# REQUIRED TASKS:
[a] According to the passage on Indonesian road transport, what share of the transport sector's total energy does road transport consume?
[b] Please retype part of the passage on Indonesian road transport, beginning at the words "Theoretically speaking, reducing" and stopping after "exception of Jakarta (10%).".

# DOCUMENT TEXT:
* * * *

Theoretically speaking, reducing energy consumption in road transport would depend on the combination of efficient land-use policy, minimizing trips, and providing options for low-carbon mobility, such as walking, cycling, and public transit. This is not an easy feat, especially when we look at the statistics of road transport in Indonesia. First, motorized vehicle sales are growing at an alarming average rate of 8.3% per month, this can be attributed to better economic conditions which lead to higher purchasing power to own a vehicle. It is worth noting that a higher proportion of the total registered vehicles are two-wheelers, this may result in a higher rate of traffic accidents and fatalities. Second, many cities have a low public transport modal share (2- 5%), many of which are not mass transport, with the exception of Jakarta (10%).

Road transport consumes approximately 90% of the total energy used by the transport sector, which in turn has made this sub-sector the biggest emitter in the transport sector. Given that the transport sector is considered to be the top three contributors to energy sector emissions, contributing 27% of the total greenhouse gas (GHG), efforts to transform road transport to be compatible with the net-zero vision is a compelling challenge and Indonesia should equip itself with strong policies to achieve the vision.

Recognizing the immense challenge, the Government has placed a priority on enhancing the quality of mobility. This initiative aims to not only move people and goods efficiently, but also deliver additional benefits, such as cleaner air, healthier communities, and better cities. Given the interconnected nature of the transport system, pushing for a change in transport would generate positive results within and across other sectors, such as energy and land use.

* * * *

# SUPPLIED INFORMATION:
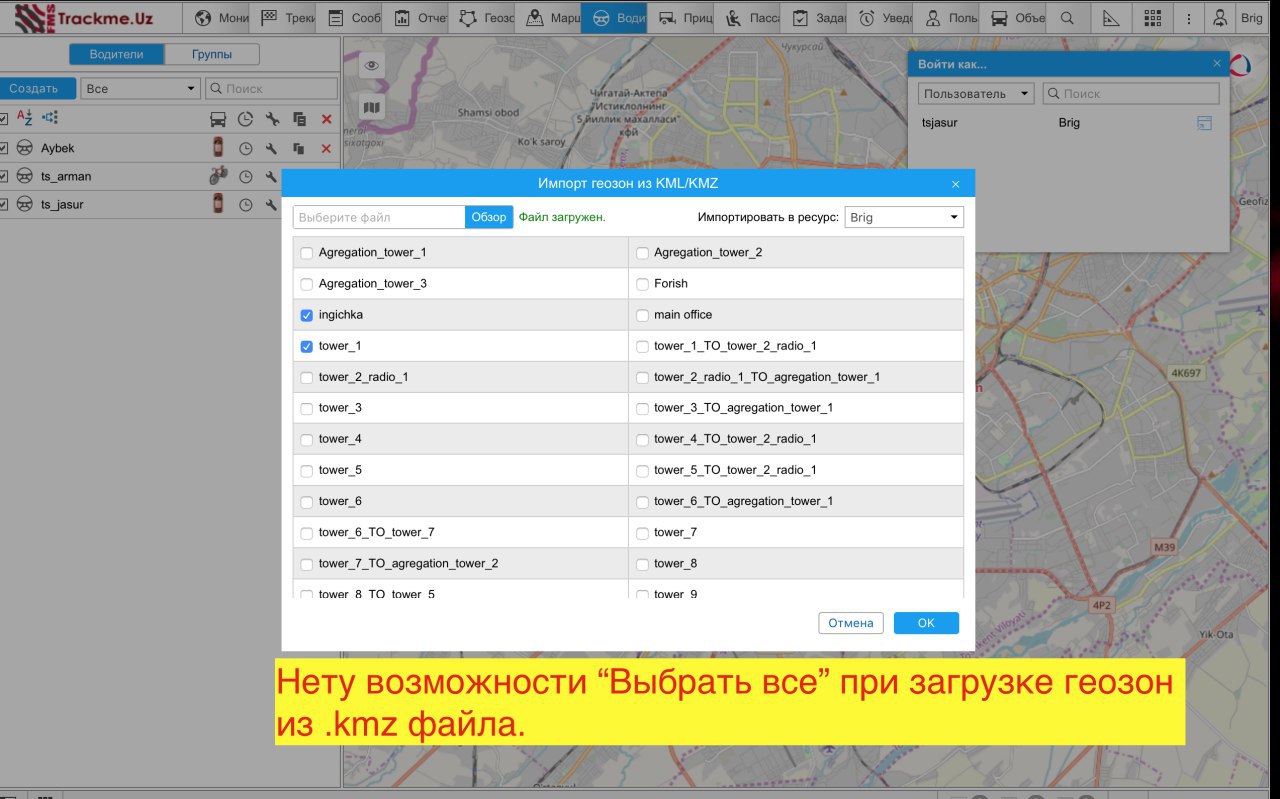Click the clock icon in ts_arman row
Viewport: 1280px width, 799px height.
[x=245, y=177]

* * * *

# ANSWERS BY TASK:
[a] Approximately 90%.

[b]
Theoretically speaking, reducing energy consumption in road transport would depend on the combination of efficient land-use policy, minimizing trips, and providing options for low-carbon mobility, such as walking, cycling, and public transit. This is not an easy feat, especially when we look at the statistics of road transport in Indonesia. First, motorized vehicle sales are growing at an alarming average rate of 8.3% per month, this can be attributed to better economic conditions which lead to higher purchasing power to own a vehicle. It is worth noting that a higher proportion of the total registered vehicles are two-wheelers, this may result in a higher rate of traffic accidents and fatalities. Second, many cities have a low public transport modal share (2- 5%), many of which are not mass transport, with the exception of Jakarta (10%).